Last week I posted a link to a satirical article about the estate tax. In my post, I assumed that Clark Allison -- who had posted about how Karl Marx would have been in favor of the estate tax -- was also being satirical. According to Mr. Allison, this was not the case.
It might surprise Mr. Allison to learn that I too am philosophically against the estate tax. I see no reason why the government should try to topple family dynasties when (1) such social engineering rarely if ever works, and (2) family dynasties (usually via incompetent and/or lazy members of following generations) do such a good job of toppling themselves. (Note that, if you run through the profiles of the wealthy families who are most actively lobbying for repeal -- like the ones listed in this pdf report on "The Campaign of the Super Wealthy to Kill the Estate Tax" -- you won't run across many first generation business creators.)
My philosophical objection to the estate tax is tempered by two interrelated points:
1. As The New York Times again pointed out in yesterday's magazine, under the current administration, the budget deficit has risen from about $5.7 trillion (as of September 7, 2000) to more than $8.3 trillion today -- and projections indicate it will be about $12.8 trillion in a decade.
I've read where some people believe the estate tax is immoral. I guess morality is relative, because I tend to think that saddling my daughter and her children and grandchildren with increasingly enormous amounts of debt is a fairly huge moral failing.
Mr. Allison states that "Like with all tax issues, it comes down to this: Who do you trust to
make better use of your money - you and your family or the government?" But that's non-responsive -- this administration has already spent a ton of my money. In fact, they've spent a ton of my money, and a ton of money they don't even have. The question now is, who is going to pay for all of that spending? "Repeal the estate tax" isn't an answer to that question.
2. To continue from above, if you want to repeal the estate tax, you have to show either that (a)
doing so will not result in a loss of revenues or (b) the loss in
revenues will be made up elsewhere. I don't believe I've heard many people address either of these points. Instead I've heard:
a. "Our polling says Americans hate the 'death tax.'" Never mind the fact that pro-repeal folks have consistently distorted what the "death tax" is (even inventing a new name for it!) and who it affects when they do their polling.
b. "Farmers and small businesspeople are devastated by the tax!" Of course, no one can locate any specific farmers who have been devastated.
c. "The estate tax is bad because it affects too many people." And yet the latest estimate is that about 13,000 estates will pay federal estate tax this year.
d. "The estate tax is bad because it affects too few people -- it just doesn't generate revenue!" What about the huge predicted increases in estate tax revenues in the coming years?

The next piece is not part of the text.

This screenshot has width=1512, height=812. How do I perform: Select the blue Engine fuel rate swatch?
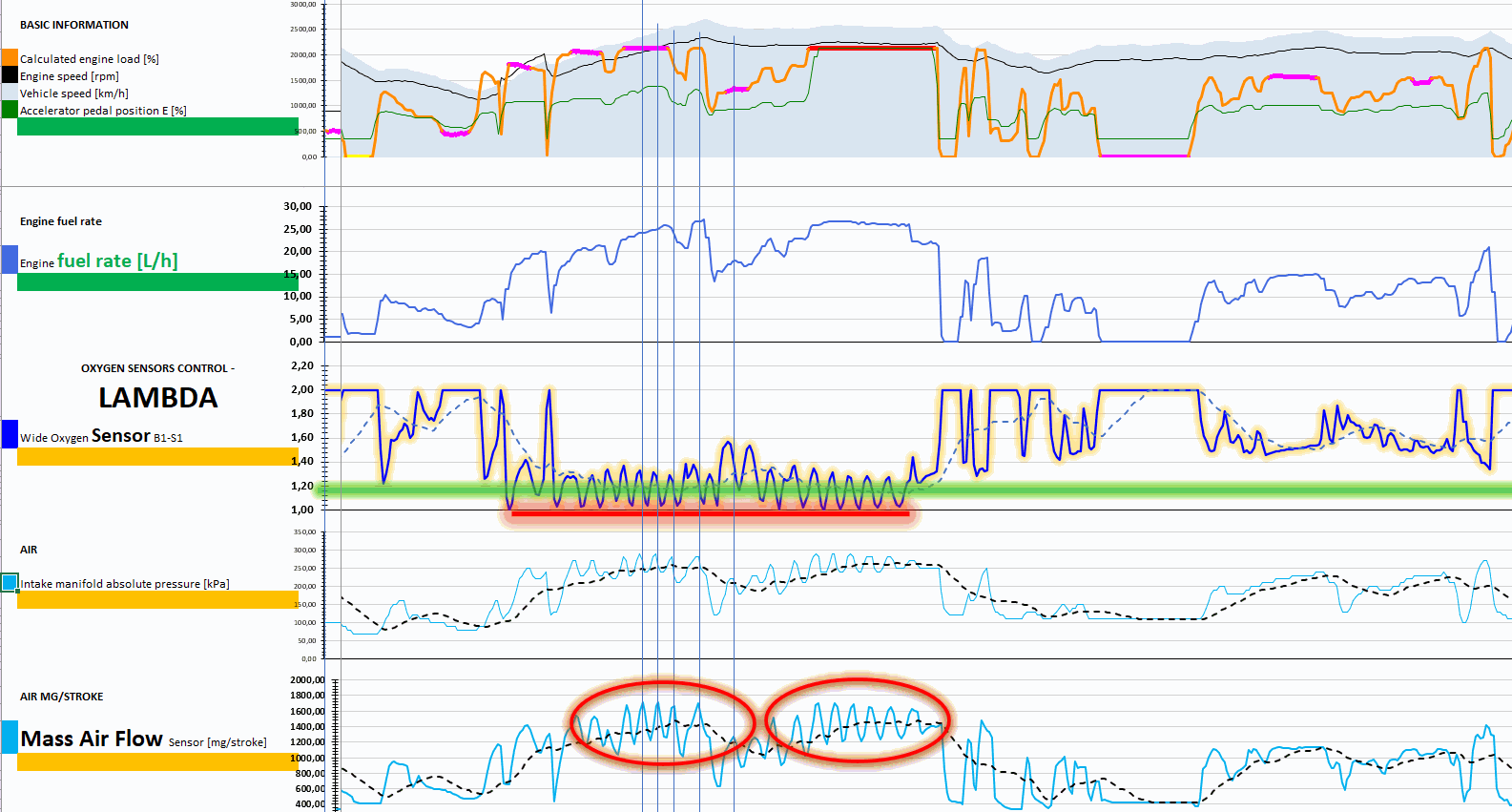(10, 260)
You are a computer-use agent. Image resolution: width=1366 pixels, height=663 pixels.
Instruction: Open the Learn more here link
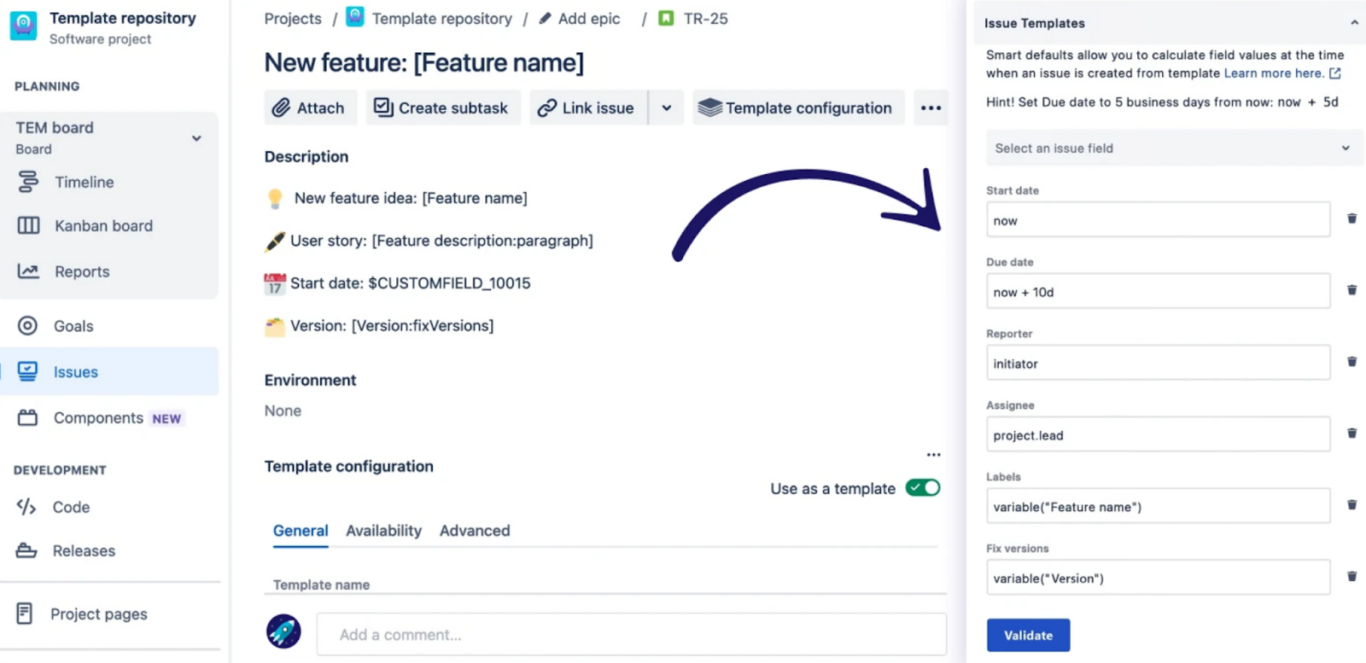(1276, 72)
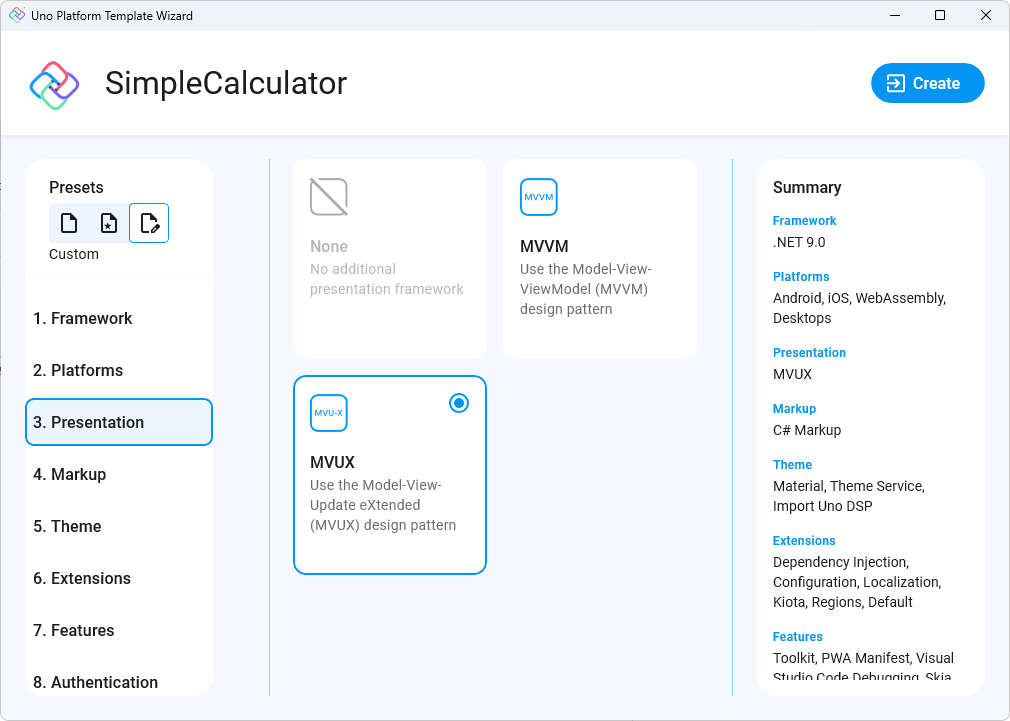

e. "The estate tax is bad because it causes people to want to make less money." A tax that almost no one understands, that affects very few estates, is acting as some huge deterrent to the accumulation of wealth? Is there evidence of any real, specific cases where this actually happened? Do we have significantly fewer wealthy people now than we did before the estate tax was enacted?
f. "The estate tax amounts to double taxation!" Except on all of that property that hasn't yet been subject to tax even once, of course.
g. "Look at all of the countries that don't have or have gotten rid of the
tax." Remember the Republican outrage over the Supreme Court's consideration of foreign law in Roper v. Simmons? Evidently it has dissipated -- WWJD has been replaced with WWCD (What Would China Do?).
h. "Karl Marx liked the estate tax." Yikes! I don't even know what to say to that.
As I've stated previously, this isn't really an issue that impacts me professionally -- I did a lot of estate tax work back in my associate days, but about 1% (or fewer) of my current clients will have any sort of taxable estate. I spend most of my days handling probate and probate litigation, or doing simple estate plans.
On a personal basis, though -- as a taxpayer and a citizen -- I'm just tired of the pro-repeal "arguments." If you don't like the estate tax because you think it's unfair to the rich, and you want to spread the revenue lost by the tax over the general population (by raising income tax rates, via a carryover basis regime, or something else), then just say that. I'll probably agree with you. But I'm sick of hearing ridiculous arguments (and even some outright lies) trotted out in an attempt to convince the American public of a course of action. If we've learned anything over the past 4 years, it's that that kind of thing doesn't work.